Closed Sneakr closed 4 months ago
Adding this here as reference. The model should not remember its creator Meta nor the Llama name. It also lost many of the fine tuned information that was imposed upon it while it still managed to retain the humor, and the speaking style.
You should merge the model with pytorch and then convert the merged model to gguf. The lora conversion script has issues exporting tensors that are permuted during model conversion, and it should probably be removed.
@slaren Thank you will try that And update this thread with the result
@slaren I can't seem to get it to work with other methods neither, do you by chance have any external guide or link to some guide that demonstrates or documentation how to merge it using pytorch? I'm getting same output regardless of how I save it.
Edit: To clarify, this is only during conversion to GGUF, when merging and loading the safetensors for inference everything works as expected. It is only during merging to GGUF (regardless of quantization, F16---) it becomes like this.
@slaren I misunderstood you completely, what you wrote is exactly what I've done. I did not use the llama.cpp lora conversion script. I just merged the lora into the model using https://huggingface.co/docs/peft/main/en/package_reference/lora#peft.LoraModel.merge_and_unload
So far so good.
Then I convert the merged model previously, into GGUF format with llama.cpp , that breaks the model and the lora fine tune, it does not produce the same outputs. The difference seems to be completely random.
Does it work with the CPU backend? (if using a version of llama.cpp built with CUDA, run with CUDA_VISIBLE_DEVICES=
to disable GPU usage).
@slaren Thats it! With GPU it ruined the lora, with CPU it works as intended! GREAT!
Then the cause may be that the finetune results in some values that cannot be represented in a float16. Maybe it would be a good idea to use BF16 instead in the cuBLAS mat mul.
@slaren Great! Thanks, been scratching my head at this for weeks. Much appreciated!!!
@Sneakr whats the solution?
@gamercoder153 add this before conversion command CUDA_VISIBLE_DEVICES=0 to run conversion on the CPU . Edit: IT's a temporary solution but does not fully fix the bfloat issue but working alteast.

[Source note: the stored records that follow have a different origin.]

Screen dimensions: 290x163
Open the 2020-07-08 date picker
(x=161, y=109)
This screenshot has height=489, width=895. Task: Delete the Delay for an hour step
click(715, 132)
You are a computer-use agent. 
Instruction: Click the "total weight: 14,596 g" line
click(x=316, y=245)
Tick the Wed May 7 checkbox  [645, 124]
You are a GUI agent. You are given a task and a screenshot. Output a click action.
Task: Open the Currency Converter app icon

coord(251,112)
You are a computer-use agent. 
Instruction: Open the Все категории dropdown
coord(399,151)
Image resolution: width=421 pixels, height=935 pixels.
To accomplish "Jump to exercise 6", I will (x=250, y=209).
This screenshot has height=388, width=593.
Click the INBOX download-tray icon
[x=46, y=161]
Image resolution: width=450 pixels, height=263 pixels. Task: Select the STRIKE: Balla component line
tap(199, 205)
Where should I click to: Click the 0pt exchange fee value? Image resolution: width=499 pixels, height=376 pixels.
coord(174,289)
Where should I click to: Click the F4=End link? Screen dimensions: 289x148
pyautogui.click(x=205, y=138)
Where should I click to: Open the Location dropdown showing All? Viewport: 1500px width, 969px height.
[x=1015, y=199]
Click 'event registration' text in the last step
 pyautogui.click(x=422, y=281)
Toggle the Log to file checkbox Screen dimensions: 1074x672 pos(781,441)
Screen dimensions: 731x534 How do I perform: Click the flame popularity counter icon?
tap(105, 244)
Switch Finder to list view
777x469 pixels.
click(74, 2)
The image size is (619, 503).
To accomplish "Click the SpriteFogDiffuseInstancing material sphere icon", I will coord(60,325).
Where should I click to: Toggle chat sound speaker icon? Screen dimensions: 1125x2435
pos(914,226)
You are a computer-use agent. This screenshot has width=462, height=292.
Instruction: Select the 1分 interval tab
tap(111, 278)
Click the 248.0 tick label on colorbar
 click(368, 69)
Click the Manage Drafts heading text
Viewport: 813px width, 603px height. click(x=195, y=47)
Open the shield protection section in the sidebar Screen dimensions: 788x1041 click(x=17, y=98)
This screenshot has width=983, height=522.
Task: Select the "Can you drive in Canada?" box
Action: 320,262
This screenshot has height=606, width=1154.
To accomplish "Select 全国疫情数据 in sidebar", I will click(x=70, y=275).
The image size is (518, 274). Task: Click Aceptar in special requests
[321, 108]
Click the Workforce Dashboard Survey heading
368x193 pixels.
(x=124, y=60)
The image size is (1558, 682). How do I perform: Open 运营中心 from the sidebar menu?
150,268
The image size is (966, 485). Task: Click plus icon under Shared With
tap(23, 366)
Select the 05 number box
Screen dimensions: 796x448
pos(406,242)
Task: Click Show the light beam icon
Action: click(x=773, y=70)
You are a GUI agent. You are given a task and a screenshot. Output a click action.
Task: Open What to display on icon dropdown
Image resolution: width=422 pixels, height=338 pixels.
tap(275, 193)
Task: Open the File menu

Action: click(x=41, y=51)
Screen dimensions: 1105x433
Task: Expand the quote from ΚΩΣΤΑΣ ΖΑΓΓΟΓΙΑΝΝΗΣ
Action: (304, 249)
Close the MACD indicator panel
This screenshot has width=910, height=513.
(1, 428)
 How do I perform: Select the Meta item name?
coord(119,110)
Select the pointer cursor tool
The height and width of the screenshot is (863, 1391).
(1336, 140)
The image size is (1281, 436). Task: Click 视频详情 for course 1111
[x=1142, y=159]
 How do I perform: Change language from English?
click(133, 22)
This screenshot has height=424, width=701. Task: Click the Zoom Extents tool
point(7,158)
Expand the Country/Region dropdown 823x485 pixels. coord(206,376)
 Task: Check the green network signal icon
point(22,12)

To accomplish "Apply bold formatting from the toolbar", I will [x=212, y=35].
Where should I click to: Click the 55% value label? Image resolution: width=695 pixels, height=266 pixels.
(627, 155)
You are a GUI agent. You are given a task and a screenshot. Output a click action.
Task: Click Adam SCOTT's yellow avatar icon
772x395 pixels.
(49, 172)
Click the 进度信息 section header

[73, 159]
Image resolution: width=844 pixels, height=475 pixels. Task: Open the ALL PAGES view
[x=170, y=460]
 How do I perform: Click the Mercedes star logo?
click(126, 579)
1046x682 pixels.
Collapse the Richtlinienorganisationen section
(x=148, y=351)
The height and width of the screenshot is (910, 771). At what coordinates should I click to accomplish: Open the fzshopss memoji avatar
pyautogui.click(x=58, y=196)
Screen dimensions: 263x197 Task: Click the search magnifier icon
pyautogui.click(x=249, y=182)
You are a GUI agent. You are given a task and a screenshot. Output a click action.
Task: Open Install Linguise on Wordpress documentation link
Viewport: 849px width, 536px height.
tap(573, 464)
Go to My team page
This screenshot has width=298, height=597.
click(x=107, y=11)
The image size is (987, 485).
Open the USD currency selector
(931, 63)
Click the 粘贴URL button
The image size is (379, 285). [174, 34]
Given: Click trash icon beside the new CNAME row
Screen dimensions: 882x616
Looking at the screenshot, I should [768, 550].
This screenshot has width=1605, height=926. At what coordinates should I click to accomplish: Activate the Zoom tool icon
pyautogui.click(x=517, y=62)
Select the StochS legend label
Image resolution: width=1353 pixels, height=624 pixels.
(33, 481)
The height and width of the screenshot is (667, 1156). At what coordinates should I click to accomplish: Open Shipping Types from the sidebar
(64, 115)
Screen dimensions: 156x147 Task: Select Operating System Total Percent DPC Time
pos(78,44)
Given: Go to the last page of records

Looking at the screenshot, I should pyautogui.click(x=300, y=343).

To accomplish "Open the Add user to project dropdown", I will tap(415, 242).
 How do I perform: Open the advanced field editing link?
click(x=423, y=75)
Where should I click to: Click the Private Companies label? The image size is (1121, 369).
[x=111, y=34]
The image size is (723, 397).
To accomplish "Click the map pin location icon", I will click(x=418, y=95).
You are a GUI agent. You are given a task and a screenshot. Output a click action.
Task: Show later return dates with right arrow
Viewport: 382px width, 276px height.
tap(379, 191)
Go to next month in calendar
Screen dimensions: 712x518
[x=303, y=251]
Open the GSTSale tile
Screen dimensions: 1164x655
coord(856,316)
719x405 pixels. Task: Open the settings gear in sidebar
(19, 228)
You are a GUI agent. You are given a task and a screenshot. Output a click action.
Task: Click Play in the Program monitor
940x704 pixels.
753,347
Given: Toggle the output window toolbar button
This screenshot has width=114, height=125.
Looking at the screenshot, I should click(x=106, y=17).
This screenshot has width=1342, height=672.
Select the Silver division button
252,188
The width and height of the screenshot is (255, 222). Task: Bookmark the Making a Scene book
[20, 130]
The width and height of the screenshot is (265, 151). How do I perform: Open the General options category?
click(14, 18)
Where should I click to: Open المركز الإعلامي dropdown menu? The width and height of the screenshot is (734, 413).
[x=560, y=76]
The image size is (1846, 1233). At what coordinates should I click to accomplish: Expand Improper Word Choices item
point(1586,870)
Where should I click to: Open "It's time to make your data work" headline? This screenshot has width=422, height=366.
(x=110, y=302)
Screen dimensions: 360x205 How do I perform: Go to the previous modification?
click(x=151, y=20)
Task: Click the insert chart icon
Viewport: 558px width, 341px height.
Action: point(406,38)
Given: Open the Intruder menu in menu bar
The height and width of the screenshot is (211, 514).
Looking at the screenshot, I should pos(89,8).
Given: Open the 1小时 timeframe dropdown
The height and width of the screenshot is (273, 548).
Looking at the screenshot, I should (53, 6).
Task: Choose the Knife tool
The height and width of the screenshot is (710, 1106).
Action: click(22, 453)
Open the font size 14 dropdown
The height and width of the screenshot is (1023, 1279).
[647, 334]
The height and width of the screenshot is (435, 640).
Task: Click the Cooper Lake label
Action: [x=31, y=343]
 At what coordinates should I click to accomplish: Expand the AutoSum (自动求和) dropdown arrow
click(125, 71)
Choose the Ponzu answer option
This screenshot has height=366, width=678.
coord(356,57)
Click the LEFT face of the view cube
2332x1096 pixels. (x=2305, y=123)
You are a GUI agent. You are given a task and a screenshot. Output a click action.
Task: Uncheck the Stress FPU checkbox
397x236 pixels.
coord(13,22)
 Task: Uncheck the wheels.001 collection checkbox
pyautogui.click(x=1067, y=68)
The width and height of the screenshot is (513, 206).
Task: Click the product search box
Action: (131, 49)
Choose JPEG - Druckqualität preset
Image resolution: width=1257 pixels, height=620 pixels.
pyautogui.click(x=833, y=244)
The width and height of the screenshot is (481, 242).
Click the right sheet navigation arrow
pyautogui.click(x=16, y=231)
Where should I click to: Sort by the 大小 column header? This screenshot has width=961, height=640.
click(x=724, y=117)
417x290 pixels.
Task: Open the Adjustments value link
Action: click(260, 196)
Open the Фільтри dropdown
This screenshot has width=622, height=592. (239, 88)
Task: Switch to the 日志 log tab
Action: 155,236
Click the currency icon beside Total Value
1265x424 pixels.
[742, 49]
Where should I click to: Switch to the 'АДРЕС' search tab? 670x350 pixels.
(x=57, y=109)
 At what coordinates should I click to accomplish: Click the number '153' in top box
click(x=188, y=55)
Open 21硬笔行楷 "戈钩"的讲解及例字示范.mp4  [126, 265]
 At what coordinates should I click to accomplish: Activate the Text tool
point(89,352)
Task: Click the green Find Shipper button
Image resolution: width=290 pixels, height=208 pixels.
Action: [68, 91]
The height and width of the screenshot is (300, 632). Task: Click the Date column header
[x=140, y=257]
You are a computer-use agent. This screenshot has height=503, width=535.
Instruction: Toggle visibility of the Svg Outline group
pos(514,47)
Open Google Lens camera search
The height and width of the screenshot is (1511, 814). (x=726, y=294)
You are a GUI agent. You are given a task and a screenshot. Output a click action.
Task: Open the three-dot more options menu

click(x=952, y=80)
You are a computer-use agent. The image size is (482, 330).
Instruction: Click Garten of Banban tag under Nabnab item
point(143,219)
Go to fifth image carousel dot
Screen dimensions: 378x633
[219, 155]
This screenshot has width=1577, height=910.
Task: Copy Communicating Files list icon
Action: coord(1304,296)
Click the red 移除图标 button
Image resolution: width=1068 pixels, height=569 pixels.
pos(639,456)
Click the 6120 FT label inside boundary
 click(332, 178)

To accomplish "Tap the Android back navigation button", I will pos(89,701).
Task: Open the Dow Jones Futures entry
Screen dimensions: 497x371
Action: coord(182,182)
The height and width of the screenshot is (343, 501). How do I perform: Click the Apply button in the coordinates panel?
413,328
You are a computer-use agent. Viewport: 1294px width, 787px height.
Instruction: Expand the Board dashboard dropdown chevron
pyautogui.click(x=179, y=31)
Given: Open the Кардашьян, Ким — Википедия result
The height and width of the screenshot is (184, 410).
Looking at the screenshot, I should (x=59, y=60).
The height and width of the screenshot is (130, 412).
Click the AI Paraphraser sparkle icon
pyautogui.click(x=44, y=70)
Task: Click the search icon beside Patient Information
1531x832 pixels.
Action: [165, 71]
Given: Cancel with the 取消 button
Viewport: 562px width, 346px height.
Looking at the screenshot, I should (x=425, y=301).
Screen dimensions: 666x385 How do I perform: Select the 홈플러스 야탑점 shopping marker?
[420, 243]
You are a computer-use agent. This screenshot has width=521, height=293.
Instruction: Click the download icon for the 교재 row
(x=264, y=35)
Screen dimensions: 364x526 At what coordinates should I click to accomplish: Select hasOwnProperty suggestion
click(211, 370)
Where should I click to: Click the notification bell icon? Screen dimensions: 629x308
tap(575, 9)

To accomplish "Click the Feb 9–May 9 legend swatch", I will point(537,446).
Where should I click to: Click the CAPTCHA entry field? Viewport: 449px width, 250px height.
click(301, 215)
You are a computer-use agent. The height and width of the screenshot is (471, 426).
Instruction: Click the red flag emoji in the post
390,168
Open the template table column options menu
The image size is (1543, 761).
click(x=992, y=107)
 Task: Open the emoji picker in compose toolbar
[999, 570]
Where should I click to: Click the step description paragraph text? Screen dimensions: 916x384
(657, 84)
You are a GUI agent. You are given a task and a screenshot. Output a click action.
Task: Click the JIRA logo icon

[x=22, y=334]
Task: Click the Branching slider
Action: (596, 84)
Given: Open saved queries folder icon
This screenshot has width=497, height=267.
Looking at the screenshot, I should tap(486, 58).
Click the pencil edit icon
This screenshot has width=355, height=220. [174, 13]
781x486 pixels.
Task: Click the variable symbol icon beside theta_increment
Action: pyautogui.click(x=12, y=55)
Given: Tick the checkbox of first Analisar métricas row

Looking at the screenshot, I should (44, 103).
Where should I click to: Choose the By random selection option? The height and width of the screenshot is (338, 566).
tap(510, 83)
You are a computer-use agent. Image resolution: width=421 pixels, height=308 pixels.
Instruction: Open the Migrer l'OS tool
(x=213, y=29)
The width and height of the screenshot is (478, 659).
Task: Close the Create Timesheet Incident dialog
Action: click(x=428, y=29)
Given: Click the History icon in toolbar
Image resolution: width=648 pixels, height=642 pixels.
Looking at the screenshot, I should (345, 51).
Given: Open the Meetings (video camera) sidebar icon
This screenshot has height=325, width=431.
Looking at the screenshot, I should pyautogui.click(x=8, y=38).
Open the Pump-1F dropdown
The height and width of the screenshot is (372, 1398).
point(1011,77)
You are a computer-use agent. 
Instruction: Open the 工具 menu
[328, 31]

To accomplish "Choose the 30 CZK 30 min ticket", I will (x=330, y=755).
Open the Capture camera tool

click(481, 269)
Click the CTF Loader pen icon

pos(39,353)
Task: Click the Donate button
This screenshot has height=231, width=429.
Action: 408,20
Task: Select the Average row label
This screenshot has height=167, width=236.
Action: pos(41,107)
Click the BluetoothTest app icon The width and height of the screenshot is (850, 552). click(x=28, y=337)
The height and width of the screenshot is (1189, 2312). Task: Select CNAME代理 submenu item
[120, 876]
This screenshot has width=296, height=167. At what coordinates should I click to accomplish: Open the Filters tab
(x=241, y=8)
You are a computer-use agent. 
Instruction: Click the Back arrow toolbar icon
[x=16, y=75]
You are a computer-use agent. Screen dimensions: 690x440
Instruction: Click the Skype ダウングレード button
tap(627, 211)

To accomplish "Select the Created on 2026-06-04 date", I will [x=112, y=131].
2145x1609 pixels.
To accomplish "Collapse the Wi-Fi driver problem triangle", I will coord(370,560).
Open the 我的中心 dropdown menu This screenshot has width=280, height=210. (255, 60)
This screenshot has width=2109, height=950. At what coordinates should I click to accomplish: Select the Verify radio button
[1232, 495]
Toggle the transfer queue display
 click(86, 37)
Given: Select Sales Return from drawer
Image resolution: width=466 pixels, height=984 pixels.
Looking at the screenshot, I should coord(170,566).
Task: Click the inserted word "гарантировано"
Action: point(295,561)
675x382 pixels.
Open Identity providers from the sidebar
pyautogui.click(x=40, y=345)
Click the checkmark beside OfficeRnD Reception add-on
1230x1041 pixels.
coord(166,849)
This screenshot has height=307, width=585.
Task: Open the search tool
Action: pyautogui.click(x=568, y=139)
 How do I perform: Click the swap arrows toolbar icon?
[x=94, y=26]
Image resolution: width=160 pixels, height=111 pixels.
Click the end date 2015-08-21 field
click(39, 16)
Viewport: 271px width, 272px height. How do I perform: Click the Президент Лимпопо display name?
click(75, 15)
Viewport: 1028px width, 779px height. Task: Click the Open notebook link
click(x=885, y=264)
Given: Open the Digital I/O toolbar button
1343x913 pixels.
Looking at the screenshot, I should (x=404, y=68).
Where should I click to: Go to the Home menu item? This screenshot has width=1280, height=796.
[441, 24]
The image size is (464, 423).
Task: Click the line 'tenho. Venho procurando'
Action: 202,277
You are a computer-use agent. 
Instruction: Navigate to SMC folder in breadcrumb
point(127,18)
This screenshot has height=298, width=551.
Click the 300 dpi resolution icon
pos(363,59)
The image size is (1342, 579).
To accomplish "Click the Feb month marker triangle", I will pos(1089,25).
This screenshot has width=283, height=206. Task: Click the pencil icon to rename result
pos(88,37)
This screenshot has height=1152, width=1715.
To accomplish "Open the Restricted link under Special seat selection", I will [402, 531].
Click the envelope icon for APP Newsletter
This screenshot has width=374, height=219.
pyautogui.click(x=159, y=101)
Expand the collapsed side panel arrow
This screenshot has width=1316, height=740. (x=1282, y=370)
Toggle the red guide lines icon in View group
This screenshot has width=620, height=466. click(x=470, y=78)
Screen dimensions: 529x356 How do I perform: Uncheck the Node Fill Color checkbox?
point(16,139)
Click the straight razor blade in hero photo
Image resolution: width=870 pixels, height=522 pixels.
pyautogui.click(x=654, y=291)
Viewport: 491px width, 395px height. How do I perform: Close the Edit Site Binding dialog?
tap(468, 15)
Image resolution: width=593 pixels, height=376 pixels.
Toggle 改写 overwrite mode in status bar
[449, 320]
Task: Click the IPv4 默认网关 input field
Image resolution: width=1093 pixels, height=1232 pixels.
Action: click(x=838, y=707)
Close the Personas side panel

You should merge the model with pytorch and then convert the merged model to gguf. The lora conversion script has issues exporting tensors that are permuted during model conversion, and it should probably be removed.
Beginning to notice a pattern around here...
Then the cause may be that the finetune results in some values that cannot be represented in a float16. Maybe it would be a good idea to use BF16 instead in the cuBLAS mat mul.
Is this more evidence BF16 should be added to the convert scripts? I've been converting BF16 to float32. Does that mitigate these issues? Of course it's not ideal, but if it works, I'll continue doing it until BF16 is natively available
Update: Altough the cpu conversion worked better, it still losees valueable data from the fine tunes after experimenting further.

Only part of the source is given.